● WHAT TO DO
Your answer should hold each line of the material that contains the word "agent".
■ ■ ■ ■
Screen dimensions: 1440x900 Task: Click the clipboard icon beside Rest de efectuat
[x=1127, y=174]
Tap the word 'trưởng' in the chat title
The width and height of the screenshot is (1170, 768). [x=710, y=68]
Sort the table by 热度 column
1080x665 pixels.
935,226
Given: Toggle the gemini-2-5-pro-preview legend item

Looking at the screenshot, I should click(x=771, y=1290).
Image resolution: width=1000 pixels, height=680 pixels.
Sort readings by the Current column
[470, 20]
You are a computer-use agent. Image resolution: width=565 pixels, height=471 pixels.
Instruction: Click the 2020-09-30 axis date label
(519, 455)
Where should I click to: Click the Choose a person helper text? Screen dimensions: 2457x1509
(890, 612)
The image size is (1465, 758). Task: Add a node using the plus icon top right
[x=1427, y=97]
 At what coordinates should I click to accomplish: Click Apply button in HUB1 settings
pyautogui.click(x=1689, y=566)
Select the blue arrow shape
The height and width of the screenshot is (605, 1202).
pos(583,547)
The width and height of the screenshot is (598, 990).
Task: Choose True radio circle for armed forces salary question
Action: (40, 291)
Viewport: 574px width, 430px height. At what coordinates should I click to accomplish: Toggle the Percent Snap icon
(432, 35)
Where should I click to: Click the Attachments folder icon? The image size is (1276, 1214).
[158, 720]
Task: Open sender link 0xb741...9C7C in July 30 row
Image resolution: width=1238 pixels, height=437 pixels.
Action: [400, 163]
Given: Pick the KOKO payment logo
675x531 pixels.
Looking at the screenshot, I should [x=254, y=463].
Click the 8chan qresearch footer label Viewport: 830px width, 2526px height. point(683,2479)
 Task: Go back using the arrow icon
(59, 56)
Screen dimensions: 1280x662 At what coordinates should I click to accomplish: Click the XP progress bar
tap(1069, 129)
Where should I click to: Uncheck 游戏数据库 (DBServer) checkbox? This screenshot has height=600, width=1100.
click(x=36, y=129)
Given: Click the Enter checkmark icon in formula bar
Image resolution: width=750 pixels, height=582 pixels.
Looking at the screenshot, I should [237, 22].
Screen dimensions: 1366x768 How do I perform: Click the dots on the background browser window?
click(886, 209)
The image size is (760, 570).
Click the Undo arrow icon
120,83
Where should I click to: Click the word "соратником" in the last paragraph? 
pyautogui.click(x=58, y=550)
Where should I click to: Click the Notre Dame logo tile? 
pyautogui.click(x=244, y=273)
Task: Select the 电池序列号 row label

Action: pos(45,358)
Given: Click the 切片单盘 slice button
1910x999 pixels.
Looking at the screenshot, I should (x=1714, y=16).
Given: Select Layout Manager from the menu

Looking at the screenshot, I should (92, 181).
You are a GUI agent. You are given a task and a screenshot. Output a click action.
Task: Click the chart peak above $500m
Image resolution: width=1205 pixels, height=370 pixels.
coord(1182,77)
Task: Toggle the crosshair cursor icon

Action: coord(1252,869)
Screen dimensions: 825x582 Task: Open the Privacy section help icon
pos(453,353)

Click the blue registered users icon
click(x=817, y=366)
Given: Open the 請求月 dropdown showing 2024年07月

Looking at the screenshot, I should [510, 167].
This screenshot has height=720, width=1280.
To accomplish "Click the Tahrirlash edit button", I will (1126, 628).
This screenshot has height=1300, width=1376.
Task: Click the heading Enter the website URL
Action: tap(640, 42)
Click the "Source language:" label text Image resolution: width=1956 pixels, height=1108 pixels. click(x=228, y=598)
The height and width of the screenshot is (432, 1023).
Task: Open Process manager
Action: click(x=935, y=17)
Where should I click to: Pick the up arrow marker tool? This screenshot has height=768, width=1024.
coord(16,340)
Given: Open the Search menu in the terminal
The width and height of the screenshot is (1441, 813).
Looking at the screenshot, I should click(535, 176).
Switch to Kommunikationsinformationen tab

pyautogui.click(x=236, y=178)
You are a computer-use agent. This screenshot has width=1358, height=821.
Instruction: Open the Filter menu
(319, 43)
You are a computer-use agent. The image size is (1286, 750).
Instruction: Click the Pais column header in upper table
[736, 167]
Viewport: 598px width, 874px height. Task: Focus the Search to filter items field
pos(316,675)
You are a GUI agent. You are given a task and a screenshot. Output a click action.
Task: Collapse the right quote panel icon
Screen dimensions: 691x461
■ ■ ■ ■
● EXPECTED OUTPUT
You are a computer-use agent. Image resolution: width=565 pixels, height=471 pixels.
You are a GUI agent. You are given a task and a screenshot. Output a click action.
You are a computer-use agent. This screenshot has width=1358, height=821.
You are a computer-use agent. The image size is (1286, 750).
You are a GUI agent. You are given a task and a screenshot. Output a click action.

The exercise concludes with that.